Russia’s second-largest banking group, VTB, may be forced to cut dividends in response to new capital requirements that come into force next year, Andrey Kostin, the head of Russia’s state-controlled lender, said in an interview with Bloomberg.
Kostin said he had failed in his efforts this week to persuade the central bank to adjust the introduction of higher capital requirements for Russia’s systemically important lenders in line with Basel III regulations. He has estimated the new rules will cost his bank about 150 billion rubles ($2.3 billion) in 2019.
“I don’t think we can afford 50 percent of profit,” Kostin said, referring to the proportion of this year’s earnings that will be paid as dividends. “That would be enough for us to be in line with Basel III regulations, but I don’t think in this case we will be ready to pay 50 percent dividends.”
The Russian Finance Ministry has pushed for state-controlled companies to pay out at least half of their net profit in dividends to attract investors and help keep the federal budget in the black. VTB paid 61 percent of its 2017 profit in dividends.
VTB shares were up 0.7 percent at 1:53 p.m. in Moscow. They have fallen 20 percent this year.
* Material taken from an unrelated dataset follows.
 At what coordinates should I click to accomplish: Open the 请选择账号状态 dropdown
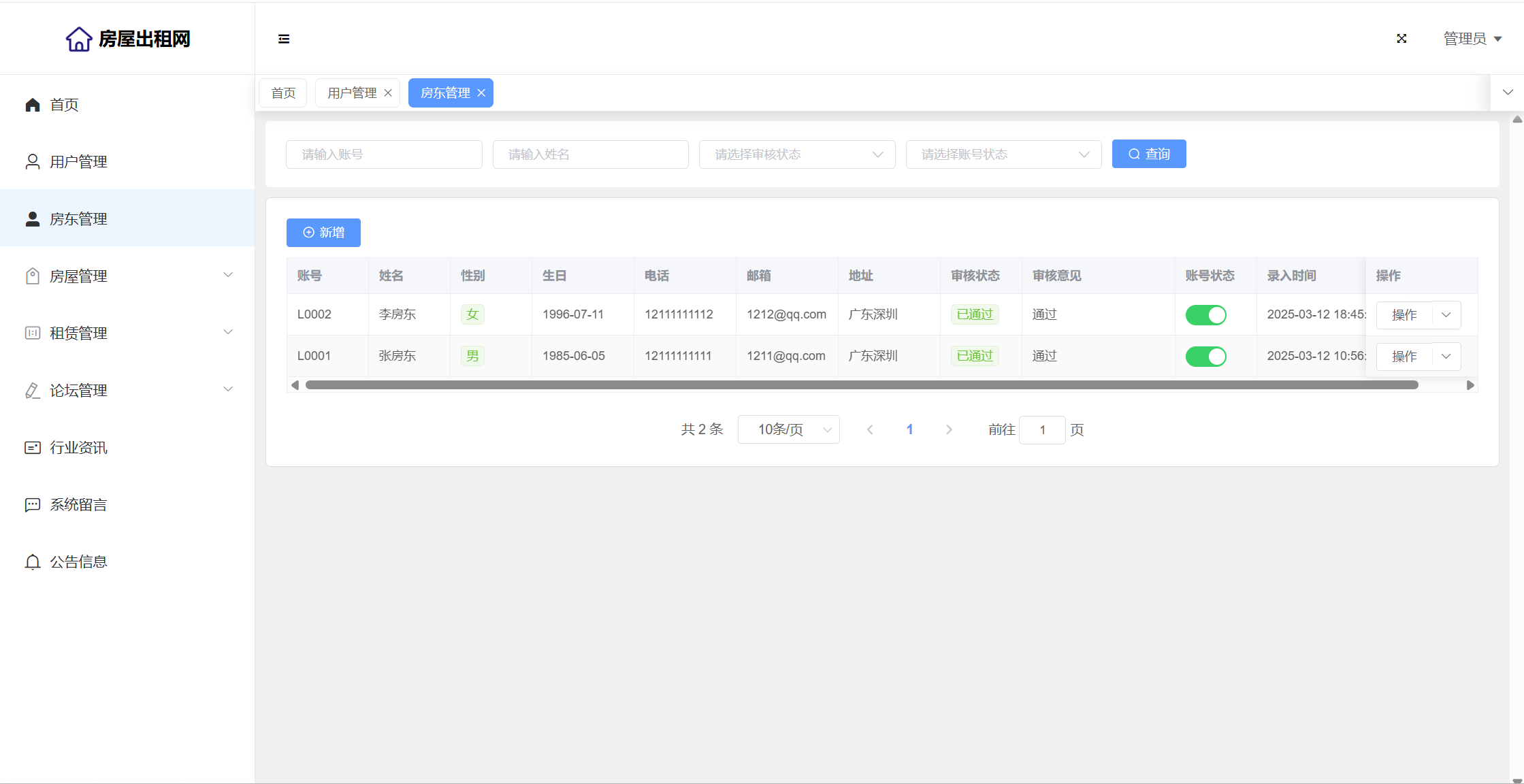1003,154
Kostin also said that an “interesting process” is now observed among securities buyers. “Some large investors no longer live up to the expectations of quotations, they are not aiming at that. They are looking for fairly cheap stocks with high dividend payments. And so they leave the stock as if it is fixed income,” the financier said. According to him, such investors find a yield of 8% per annum on dollars and hold on to these securities for a long time.